• [PROBLEM TO WORK ON]:
Across the records, how many lines contain "link"? Answer with the number alone.

• [DATA FOR ANALYSIS]:
+ + + + + + +
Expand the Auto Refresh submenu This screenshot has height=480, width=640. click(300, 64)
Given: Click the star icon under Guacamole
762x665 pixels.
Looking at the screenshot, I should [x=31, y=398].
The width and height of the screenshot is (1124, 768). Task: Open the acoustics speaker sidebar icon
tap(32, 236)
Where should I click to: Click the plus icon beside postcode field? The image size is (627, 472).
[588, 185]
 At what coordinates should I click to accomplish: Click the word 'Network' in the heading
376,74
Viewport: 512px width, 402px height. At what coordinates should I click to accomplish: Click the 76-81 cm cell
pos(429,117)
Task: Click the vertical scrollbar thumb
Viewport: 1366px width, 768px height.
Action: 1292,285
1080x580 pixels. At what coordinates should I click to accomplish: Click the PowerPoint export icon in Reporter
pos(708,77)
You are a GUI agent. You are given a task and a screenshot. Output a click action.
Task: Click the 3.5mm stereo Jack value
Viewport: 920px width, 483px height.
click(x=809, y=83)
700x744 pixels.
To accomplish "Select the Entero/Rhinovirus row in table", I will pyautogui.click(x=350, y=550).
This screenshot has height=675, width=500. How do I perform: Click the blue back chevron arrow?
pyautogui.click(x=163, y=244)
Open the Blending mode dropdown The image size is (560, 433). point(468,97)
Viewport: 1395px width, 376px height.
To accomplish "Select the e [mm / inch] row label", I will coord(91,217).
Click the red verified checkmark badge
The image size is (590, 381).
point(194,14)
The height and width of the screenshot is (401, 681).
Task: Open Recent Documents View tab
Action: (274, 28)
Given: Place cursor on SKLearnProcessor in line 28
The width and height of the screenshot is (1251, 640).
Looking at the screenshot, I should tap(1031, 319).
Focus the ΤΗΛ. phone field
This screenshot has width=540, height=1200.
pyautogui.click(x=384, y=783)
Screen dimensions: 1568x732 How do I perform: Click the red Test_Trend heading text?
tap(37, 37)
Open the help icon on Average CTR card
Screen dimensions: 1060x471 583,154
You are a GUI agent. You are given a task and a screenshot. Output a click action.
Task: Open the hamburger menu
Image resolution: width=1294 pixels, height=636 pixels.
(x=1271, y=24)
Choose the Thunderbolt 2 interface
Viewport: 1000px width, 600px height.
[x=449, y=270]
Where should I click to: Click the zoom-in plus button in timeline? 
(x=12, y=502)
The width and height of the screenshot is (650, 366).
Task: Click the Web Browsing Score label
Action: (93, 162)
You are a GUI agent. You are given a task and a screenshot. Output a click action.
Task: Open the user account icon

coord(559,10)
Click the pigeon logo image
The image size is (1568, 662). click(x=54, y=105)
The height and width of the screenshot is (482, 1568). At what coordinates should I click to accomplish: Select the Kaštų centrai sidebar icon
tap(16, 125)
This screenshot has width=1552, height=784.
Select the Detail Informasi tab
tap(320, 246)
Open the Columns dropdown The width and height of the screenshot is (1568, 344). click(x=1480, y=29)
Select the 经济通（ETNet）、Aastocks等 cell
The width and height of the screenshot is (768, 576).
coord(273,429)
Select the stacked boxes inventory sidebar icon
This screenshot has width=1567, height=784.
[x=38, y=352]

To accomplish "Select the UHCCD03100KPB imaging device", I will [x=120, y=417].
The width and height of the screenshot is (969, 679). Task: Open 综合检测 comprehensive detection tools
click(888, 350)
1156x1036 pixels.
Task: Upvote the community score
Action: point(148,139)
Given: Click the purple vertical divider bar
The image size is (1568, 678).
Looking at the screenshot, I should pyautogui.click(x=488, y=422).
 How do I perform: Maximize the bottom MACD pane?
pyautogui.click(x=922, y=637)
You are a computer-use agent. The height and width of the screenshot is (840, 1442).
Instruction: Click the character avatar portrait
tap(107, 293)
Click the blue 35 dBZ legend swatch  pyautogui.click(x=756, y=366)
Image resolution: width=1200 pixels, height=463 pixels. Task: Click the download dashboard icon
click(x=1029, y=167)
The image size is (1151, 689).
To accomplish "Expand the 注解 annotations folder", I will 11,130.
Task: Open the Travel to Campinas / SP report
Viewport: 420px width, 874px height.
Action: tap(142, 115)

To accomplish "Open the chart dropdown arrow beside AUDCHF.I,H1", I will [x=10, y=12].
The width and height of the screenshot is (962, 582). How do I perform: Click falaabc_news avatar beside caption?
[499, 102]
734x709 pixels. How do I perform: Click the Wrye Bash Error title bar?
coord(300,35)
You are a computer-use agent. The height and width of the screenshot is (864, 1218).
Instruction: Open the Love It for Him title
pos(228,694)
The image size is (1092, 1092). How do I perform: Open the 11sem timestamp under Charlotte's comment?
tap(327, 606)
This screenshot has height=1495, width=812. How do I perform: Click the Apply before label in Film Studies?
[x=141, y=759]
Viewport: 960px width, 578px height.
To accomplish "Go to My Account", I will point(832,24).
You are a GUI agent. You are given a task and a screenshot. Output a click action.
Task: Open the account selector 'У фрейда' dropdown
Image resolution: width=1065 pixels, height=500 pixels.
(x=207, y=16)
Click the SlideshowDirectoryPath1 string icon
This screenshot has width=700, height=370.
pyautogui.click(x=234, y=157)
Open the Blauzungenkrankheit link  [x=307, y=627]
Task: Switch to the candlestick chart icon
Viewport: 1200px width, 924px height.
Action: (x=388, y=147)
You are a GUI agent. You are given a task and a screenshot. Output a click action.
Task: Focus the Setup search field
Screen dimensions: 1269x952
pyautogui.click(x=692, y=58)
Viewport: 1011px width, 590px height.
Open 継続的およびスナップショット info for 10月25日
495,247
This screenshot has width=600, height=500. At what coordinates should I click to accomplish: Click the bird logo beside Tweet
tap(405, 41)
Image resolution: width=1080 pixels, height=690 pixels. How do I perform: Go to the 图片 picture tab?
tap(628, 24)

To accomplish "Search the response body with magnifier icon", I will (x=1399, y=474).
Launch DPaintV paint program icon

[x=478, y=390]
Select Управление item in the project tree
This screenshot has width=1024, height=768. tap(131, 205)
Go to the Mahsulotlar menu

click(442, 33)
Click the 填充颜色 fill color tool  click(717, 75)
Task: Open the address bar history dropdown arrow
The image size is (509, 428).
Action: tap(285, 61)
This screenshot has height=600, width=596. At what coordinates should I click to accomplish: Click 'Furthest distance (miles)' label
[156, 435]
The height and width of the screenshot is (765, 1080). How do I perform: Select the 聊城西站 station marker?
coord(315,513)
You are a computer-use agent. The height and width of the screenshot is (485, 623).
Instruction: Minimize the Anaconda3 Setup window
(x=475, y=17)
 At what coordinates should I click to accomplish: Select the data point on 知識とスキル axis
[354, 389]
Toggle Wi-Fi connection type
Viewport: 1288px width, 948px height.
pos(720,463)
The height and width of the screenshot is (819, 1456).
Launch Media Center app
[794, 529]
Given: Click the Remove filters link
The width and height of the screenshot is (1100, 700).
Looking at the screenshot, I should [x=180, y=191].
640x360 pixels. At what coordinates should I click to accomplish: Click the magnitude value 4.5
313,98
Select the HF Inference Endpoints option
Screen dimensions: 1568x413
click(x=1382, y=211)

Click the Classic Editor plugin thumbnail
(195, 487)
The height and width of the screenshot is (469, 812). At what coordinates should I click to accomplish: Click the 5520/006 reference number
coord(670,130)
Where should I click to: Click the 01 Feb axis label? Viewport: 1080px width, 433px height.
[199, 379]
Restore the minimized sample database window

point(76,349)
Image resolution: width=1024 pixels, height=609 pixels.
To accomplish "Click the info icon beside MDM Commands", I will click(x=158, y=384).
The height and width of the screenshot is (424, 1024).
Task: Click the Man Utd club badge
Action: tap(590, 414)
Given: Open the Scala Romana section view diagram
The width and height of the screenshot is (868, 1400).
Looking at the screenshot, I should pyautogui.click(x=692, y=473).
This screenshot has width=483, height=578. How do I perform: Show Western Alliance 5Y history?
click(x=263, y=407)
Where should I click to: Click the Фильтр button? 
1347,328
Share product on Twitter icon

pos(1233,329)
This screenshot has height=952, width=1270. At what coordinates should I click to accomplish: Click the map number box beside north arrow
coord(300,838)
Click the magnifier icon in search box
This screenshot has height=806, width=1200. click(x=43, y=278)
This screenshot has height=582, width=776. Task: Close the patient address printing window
+ + + + + + +
• [SOLUTION]:
2